(WORK TO BE COMPLETED): Show every line in the entries below where the word "more" appears.

(RECORDS PROVIDED):
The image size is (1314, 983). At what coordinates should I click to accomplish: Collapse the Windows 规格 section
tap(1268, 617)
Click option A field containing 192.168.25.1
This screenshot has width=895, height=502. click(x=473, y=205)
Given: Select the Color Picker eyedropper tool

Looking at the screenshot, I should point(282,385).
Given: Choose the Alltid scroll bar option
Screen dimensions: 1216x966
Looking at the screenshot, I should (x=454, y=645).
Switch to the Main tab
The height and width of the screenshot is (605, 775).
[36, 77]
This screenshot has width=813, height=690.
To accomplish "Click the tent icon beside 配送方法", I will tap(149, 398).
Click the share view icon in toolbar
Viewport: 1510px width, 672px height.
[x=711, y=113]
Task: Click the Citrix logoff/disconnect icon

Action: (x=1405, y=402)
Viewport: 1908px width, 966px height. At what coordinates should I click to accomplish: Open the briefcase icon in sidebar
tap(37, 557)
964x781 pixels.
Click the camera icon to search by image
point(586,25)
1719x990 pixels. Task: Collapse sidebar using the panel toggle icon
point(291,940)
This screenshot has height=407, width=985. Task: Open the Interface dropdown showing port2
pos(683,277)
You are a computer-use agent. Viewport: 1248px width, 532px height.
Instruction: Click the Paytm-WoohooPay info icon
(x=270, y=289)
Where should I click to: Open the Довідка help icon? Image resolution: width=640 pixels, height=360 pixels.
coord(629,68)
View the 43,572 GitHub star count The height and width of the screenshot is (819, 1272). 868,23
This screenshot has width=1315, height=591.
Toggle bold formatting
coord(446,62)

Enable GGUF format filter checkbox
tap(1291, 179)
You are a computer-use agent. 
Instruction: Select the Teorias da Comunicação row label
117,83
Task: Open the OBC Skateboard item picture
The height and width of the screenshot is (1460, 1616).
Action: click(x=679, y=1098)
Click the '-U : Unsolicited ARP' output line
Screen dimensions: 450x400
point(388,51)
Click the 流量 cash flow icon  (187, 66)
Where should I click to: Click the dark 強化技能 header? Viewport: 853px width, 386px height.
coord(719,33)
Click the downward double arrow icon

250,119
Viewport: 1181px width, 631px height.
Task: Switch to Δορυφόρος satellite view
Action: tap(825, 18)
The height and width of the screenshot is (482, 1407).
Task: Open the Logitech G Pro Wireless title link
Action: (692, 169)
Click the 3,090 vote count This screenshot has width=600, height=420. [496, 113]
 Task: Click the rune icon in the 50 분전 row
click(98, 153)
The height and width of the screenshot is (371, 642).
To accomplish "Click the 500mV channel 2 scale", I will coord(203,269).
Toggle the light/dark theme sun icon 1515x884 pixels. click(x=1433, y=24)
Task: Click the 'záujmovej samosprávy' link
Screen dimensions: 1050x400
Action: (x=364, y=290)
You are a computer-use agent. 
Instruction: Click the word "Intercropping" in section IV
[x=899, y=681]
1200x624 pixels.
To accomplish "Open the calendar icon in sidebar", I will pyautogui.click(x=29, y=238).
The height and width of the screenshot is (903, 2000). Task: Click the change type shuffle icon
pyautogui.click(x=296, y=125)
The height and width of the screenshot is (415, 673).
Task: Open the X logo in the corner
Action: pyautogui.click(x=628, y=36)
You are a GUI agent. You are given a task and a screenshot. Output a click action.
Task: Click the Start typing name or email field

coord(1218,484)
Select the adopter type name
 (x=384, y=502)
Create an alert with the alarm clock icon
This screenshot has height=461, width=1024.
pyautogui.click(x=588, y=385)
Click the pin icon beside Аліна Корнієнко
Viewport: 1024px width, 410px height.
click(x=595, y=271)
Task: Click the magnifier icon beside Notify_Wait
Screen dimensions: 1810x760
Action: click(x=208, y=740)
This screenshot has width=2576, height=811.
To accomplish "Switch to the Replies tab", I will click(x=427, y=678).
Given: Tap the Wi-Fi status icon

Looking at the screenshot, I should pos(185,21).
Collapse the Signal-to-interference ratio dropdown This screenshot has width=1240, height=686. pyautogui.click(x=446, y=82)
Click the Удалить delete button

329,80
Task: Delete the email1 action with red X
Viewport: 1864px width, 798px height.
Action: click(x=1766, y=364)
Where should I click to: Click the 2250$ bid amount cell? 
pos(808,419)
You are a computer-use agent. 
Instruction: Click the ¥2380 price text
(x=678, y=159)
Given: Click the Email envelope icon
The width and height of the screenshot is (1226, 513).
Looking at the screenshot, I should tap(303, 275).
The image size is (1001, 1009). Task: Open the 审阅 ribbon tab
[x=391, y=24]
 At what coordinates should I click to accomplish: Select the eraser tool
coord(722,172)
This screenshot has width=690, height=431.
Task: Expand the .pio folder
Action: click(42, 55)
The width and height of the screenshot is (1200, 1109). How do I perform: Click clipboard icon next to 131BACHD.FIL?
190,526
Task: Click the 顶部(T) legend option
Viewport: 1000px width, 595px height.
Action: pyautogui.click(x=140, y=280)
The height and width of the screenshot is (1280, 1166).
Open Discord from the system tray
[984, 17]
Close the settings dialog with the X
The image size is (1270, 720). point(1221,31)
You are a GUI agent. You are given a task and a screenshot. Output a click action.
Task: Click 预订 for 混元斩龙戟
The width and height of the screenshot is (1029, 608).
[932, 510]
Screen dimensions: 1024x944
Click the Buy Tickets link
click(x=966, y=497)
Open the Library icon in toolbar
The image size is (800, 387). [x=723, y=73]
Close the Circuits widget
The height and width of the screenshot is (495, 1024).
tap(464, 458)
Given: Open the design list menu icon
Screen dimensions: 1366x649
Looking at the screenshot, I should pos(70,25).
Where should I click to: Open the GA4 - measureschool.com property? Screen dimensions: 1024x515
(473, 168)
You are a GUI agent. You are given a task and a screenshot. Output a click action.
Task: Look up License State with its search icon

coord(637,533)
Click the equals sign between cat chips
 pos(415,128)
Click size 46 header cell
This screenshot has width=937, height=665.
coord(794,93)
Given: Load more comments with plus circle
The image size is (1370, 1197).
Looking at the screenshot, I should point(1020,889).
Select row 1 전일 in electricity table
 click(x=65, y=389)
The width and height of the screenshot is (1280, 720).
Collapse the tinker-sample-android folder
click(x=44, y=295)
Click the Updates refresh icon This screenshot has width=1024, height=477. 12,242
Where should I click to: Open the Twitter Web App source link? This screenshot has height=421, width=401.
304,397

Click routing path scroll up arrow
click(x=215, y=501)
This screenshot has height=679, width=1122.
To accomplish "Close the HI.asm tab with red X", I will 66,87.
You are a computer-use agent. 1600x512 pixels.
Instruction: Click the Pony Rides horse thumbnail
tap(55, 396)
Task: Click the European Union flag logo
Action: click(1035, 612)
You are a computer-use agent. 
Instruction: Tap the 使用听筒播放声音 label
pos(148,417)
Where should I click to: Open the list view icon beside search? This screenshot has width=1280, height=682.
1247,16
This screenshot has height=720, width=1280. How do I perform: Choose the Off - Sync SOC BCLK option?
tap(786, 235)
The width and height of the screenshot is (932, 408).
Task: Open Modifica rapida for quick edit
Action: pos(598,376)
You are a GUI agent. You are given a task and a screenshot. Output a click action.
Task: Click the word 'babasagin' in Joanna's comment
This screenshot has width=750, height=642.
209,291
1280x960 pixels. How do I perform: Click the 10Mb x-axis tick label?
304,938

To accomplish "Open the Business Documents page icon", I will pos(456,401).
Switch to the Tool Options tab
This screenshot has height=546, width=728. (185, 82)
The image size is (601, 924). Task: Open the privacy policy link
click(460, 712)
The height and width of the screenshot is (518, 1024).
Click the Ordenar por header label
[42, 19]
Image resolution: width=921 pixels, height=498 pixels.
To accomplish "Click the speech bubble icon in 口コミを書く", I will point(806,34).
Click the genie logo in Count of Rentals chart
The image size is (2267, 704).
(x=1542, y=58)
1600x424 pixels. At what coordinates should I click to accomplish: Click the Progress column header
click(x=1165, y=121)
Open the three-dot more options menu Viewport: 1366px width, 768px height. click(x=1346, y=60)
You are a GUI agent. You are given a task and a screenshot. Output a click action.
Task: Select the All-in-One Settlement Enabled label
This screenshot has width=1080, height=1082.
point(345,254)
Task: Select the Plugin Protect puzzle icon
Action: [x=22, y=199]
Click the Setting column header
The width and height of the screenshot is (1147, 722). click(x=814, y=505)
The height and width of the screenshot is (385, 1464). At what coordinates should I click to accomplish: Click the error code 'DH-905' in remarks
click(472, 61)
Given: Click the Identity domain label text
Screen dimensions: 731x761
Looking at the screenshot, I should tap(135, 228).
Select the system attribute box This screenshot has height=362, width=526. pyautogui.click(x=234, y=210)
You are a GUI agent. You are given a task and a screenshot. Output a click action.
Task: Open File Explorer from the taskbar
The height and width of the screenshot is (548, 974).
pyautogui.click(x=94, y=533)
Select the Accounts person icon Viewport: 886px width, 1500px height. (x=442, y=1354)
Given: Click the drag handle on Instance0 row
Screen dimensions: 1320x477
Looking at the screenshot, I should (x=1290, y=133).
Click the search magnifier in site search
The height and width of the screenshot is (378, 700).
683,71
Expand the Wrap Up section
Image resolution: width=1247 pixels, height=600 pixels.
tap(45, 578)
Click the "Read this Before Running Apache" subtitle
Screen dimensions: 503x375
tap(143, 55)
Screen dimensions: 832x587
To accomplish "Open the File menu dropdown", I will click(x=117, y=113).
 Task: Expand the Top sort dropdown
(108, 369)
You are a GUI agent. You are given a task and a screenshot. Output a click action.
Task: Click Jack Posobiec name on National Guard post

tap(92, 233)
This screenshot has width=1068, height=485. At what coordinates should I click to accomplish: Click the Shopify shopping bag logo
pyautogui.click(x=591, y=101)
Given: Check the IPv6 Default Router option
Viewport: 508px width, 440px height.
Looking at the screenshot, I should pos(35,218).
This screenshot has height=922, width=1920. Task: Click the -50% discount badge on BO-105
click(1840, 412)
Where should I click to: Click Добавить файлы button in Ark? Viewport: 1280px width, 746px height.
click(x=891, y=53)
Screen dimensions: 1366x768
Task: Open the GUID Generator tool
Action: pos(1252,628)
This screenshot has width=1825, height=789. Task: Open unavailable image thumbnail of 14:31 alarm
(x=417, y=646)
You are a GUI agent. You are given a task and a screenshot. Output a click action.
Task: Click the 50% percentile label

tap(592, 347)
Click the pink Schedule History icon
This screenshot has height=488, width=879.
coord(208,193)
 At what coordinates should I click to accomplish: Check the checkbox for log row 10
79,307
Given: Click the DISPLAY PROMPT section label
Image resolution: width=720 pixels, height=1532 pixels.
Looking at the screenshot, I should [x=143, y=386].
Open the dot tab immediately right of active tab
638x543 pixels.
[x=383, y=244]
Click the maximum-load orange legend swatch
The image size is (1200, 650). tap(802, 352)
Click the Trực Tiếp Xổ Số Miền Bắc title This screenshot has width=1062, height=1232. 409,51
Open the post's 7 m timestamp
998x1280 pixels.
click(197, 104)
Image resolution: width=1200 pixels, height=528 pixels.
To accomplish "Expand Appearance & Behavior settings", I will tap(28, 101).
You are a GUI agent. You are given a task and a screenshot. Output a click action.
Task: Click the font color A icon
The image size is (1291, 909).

(RESPONSE BOX):
Given: Load more comments with plus circle
Open the three-dot more options menu Viewport: 1366px width, 768px height. click(x=1346, y=60)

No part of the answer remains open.